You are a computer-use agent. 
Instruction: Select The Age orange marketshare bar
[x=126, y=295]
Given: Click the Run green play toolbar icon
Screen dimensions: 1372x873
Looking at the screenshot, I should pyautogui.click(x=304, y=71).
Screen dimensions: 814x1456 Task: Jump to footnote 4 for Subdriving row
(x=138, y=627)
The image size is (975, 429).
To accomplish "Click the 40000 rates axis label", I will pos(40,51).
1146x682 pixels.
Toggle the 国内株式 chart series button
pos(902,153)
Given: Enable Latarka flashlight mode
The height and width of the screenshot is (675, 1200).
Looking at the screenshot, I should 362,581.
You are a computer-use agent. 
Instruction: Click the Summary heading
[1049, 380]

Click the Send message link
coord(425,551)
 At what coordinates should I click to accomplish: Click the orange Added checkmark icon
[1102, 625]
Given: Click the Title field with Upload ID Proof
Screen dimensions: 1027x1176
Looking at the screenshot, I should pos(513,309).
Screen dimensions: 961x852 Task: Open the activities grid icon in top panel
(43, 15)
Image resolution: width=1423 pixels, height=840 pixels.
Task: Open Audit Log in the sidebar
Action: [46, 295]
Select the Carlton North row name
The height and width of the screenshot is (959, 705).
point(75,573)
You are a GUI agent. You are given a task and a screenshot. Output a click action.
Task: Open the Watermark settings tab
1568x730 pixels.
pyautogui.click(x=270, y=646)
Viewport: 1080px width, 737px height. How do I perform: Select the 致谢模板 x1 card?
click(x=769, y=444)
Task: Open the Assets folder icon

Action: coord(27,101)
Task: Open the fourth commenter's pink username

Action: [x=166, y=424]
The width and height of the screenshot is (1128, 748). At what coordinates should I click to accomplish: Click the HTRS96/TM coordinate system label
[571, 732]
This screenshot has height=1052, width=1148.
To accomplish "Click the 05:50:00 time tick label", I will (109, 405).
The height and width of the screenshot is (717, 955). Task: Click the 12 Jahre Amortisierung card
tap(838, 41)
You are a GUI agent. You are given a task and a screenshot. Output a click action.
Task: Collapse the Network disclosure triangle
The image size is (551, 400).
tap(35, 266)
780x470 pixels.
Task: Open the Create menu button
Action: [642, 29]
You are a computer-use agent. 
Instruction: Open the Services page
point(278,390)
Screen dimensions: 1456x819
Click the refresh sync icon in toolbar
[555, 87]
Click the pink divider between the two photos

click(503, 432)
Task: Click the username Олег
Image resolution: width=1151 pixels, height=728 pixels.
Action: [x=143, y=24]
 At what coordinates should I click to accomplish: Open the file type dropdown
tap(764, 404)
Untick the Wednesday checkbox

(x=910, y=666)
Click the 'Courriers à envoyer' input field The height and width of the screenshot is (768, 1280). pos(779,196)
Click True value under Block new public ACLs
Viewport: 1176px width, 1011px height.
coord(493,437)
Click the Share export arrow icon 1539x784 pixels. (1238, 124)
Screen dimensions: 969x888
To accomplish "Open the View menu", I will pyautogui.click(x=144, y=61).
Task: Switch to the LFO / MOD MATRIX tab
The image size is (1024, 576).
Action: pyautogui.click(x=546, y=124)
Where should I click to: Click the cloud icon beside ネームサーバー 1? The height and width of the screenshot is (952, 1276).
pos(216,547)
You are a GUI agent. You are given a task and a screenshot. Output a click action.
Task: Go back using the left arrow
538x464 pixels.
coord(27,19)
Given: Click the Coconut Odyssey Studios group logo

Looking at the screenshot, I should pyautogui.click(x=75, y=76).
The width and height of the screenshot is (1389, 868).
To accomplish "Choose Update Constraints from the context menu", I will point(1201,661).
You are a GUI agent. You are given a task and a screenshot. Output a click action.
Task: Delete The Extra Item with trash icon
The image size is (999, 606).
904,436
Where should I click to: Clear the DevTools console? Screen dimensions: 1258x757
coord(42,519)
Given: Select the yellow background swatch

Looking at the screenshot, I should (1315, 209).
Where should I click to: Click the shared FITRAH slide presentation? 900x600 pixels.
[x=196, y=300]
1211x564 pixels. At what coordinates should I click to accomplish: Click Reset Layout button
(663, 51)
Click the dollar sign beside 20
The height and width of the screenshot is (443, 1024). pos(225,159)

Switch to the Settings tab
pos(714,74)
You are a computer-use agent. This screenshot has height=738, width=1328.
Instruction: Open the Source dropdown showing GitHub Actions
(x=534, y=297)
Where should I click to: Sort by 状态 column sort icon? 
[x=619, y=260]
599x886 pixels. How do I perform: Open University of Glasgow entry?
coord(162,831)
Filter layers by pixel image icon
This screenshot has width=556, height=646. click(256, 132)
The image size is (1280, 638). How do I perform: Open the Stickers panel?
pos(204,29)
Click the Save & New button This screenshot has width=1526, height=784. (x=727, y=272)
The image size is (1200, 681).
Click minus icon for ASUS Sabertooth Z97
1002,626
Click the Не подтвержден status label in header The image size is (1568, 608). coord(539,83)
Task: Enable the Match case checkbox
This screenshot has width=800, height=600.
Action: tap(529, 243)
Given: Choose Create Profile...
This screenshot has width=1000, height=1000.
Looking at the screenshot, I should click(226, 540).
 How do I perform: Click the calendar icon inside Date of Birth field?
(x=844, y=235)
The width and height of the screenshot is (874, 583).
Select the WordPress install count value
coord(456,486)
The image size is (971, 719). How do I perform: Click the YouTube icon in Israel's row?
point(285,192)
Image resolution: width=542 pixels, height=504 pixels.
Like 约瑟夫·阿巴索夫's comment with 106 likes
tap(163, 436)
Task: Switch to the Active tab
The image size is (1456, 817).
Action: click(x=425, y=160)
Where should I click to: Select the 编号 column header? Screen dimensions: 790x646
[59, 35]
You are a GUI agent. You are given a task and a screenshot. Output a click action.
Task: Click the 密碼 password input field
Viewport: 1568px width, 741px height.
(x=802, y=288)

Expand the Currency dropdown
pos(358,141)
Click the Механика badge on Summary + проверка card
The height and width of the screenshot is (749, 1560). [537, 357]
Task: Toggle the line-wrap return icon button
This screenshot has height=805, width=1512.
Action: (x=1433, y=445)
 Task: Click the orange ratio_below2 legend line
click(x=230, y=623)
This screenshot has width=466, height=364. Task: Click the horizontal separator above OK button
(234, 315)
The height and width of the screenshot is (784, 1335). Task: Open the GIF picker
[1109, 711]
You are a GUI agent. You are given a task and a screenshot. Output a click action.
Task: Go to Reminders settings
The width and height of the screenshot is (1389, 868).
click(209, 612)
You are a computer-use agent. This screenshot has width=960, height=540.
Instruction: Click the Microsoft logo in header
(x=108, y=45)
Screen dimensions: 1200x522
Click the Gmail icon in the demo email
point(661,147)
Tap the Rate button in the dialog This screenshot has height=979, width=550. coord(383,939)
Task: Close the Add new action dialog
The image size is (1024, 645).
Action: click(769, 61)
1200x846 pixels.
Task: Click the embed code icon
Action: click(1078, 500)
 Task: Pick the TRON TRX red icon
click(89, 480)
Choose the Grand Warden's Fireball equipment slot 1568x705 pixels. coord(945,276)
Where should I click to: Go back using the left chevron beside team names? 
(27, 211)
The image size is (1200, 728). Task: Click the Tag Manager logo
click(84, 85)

WORK REQUIRED: Turn every line of the records above into a numbered list, one line per item, and leave out the blank lines.

ANSWER IN FULL:
1. You are a computer-use agent. 
2. Instruction: Select The Age orange marketshare bar
3. [x=126, y=295]
4. Given: Click the Run green play toolbar icon
5. Screen dimensions: 1372x873
6. Looking at the screenshot, I should pyautogui.click(x=304, y=71).
7. Screen dimensions: 814x1456 Task: Jump to footnote 4 for Subdriving row
8. (x=138, y=627)
9. The image size is (975, 429).
10. To accomplish "Click the 40000 rates axis label", I will pos(40,51).
11. 1146x682 pixels.
12. Toggle the 国内株式 chart series button
13. pos(902,153)
14. Given: Enable Latarka flashlight mode
15. The height and width of the screenshot is (675, 1200).
16. Looking at the screenshot, I should 362,581.
17. You are a computer-use agent. 
18. Instruction: Click the Summary heading
19. [1049, 380]
20. Click the Send message link
21. coord(425,551)
22.  At what coordinates should I click to accomplish: Click the orange Added checkmark icon
23. [1102, 625]
24. Given: Click the Title field with Upload ID Proof
25. Screen dimensions: 1027x1176
26. Looking at the screenshot, I should pos(513,309).
27. Screen dimensions: 961x852 Task: Open the activities grid icon in top panel
28. (43, 15)
29. Image resolution: width=1423 pixels, height=840 pixels.
30. Task: Open Audit Log in the sidebar
31. Action: [46, 295]
32. Select the Carlton North row name
33. The height and width of the screenshot is (959, 705).
34. point(75,573)
35. You are a GUI agent. You are given a task and a screenshot. Output a click action.
36. Task: Open the Watermark settings tab
37. 1568x730 pixels.
38. pyautogui.click(x=270, y=646)
39. Viewport: 1080px width, 737px height. How do I perform: Select the 致谢模板 x1 card?
40. click(x=769, y=444)
41. Task: Open the Assets folder icon
42. Action: coord(27,101)
43. Task: Open the fourth commenter's pink username
44. Action: [x=166, y=424]
45. The width and height of the screenshot is (1128, 748). At what coordinates should I click to accomplish: Click the HTRS96/TM coordinate system label
46. [571, 732]
47. This screenshot has height=1052, width=1148.
48. To accomplish "Click the 05:50:00 time tick label", I will (109, 405).
49. The height and width of the screenshot is (717, 955). Task: Click the 12 Jahre Amortisierung card
50. tap(838, 41)
51. You are a GUI agent. You are given a task and a screenshot. Output a click action.
52. Task: Collapse the Network disclosure triangle
53. The image size is (551, 400).
54. tap(35, 266)
55. 780x470 pixels.
56. Task: Open the Create menu button
57. Action: [642, 29]
58. You are a computer-use agent. 
59. Instruction: Open the Services page
60. point(278,390)
61. Screen dimensions: 1456x819
62. Click the refresh sync icon in toolbar
63. [555, 87]
64. Click the pink divider between the two photos
65. click(503, 432)
66. Task: Click the username Олег
67. Image resolution: width=1151 pixels, height=728 pixels.
68. Action: [x=143, y=24]
69.  At what coordinates should I click to accomplish: Open the file type dropdown
70. tap(764, 404)
71. Untick the Wednesday checkbox
72. (x=910, y=666)
73. Click the 'Courriers à envoyer' input field The height and width of the screenshot is (768, 1280). pos(779,196)
74. Click True value under Block new public ACLs
75. Viewport: 1176px width, 1011px height.
76. coord(493,437)
77. Click the Share export arrow icon 1539x784 pixels. (1238, 124)
78. Screen dimensions: 969x888
79. To accomplish "Open the View menu", I will pyautogui.click(x=144, y=61).
80. Task: Switch to the LFO / MOD MATRIX tab
81. The image size is (1024, 576).
82. Action: pyautogui.click(x=546, y=124)
83. Where should I click to: Click the cloud icon beside ネームサーバー 1? The height and width of the screenshot is (952, 1276).
84. pos(216,547)
85. You are a GUI agent. You are given a task and a screenshot. Output a click action.
86. Task: Go back using the left arrow
87. 538x464 pixels.
88. coord(27,19)
89. Given: Click the Coconut Odyssey Studios group logo
90. Looking at the screenshot, I should pyautogui.click(x=75, y=76).
91. The width and height of the screenshot is (1389, 868).
92. To accomplish "Choose Update Constraints from the context menu", I will point(1201,661).
93. You are a GUI agent. You are given a task and a screenshot. Output a click action.
94. Task: Delete The Extra Item with trash icon
95. The image size is (999, 606).
96. 904,436
97. Where should I click to: Clear the DevTools console? Screen dimensions: 1258x757
98. coord(42,519)
99. Given: Select the yellow background swatch
100. Looking at the screenshot, I should (1315, 209).
101. Where should I click to: Click the shared FITRAH slide presentation? 900x600 pixels.
102. [x=196, y=300]
103. 1211x564 pixels. At what coordinates should I click to accomplish: Click Reset Layout button
104. (663, 51)
105. Click the dollar sign beside 20
106. The height and width of the screenshot is (443, 1024). pos(225,159)
107. Switch to the Settings tab
108. pos(714,74)
109. You are a computer-use agent. This screenshot has height=738, width=1328.
110. Instruction: Open the Source dropdown showing GitHub Actions
111. (x=534, y=297)
112. Where should I click to: Sort by 状态 column sort icon? 
113. [x=619, y=260]
114. 599x886 pixels. How do I perform: Open University of Glasgow entry?
115. coord(162,831)
116. Filter layers by pixel image icon
117. This screenshot has width=556, height=646. click(256, 132)
118. The image size is (1280, 638). How do I perform: Open the Stickers panel?
119. pos(204,29)
120. Click the Save & New button This screenshot has width=1526, height=784. (x=727, y=272)
121. The image size is (1200, 681).
122. Click minus icon for ASUS Sabertooth Z97
123. 1002,626
124. Click the Не подтвержден status label in header The image size is (1568, 608). coord(539,83)
125. Task: Enable the Match case checkbox
126. This screenshot has width=800, height=600.
127. Action: tap(529, 243)
128. Given: Choose Create Profile...
129. This screenshot has width=1000, height=1000.
130. Looking at the screenshot, I should click(226, 540).
131.  How do I perform: Click the calendar icon inside Date of Birth field?
132. (x=844, y=235)
133. The width and height of the screenshot is (874, 583).
134. Select the WordPress install count value
135. coord(456,486)
136. The image size is (971, 719). How do I perform: Click the YouTube icon in Israel's row?
137. point(285,192)
138. Image resolution: width=542 pixels, height=504 pixels.
139. Like 约瑟夫·阿巴索夫's comment with 106 likes
140. tap(163, 436)
141. Task: Switch to the Active tab
142. The image size is (1456, 817).
143. Action: click(x=425, y=160)
144. Where should I click to: Select the 编号 column header? Screen dimensions: 790x646
145. [59, 35]
146. You are a GUI agent. You are given a task and a screenshot. Output a click action.
147. Task: Click the 密碼 password input field
148. Viewport: 1568px width, 741px height.
149. (x=802, y=288)
150. Expand the Currency dropdown
151. pos(358,141)
152. Click the Механика badge on Summary + проверка card
153. The height and width of the screenshot is (749, 1560). [537, 357]
154. Task: Toggle the line-wrap return icon button
155. This screenshot has height=805, width=1512.
156. Action: (x=1433, y=445)
157.  Task: Click the orange ratio_below2 legend line
158. click(x=230, y=623)
159. This screenshot has width=466, height=364. Task: Click the horizontal separator above OK button
160. (234, 315)
161. The height and width of the screenshot is (784, 1335). Task: Open the GIF picker
162. [1109, 711]
163. You are a GUI agent. You are given a task and a screenshot. Output a click action.
164. Task: Go to Reminders settings
165. The width and height of the screenshot is (1389, 868).
166. click(209, 612)
167. You are a computer-use agent. This screenshot has width=960, height=540.
168. Instruction: Click the Microsoft logo in header
169. (x=108, y=45)
170. Screen dimensions: 1200x522
171. Click the Gmail icon in the demo email
172. point(661,147)
173. Tap the Rate button in the dialog This screenshot has height=979, width=550. coord(383,939)
174. Task: Close the Add new action dialog
175. The image size is (1024, 645).
176. Action: click(769, 61)
177. 1200x846 pixels.
178. Task: Click the embed code icon
179. Action: click(1078, 500)
180.  Task: Pick the TRON TRX red icon
181. click(89, 480)
182. Choose the Grand Warden's Fireball equipment slot 1568x705 pixels. coord(945,276)
183. Where should I click to: Go back using the left chevron beside team names? 
184. (27, 211)
185. The image size is (1200, 728). Task: Click the Tag Manager logo
186. click(84, 85)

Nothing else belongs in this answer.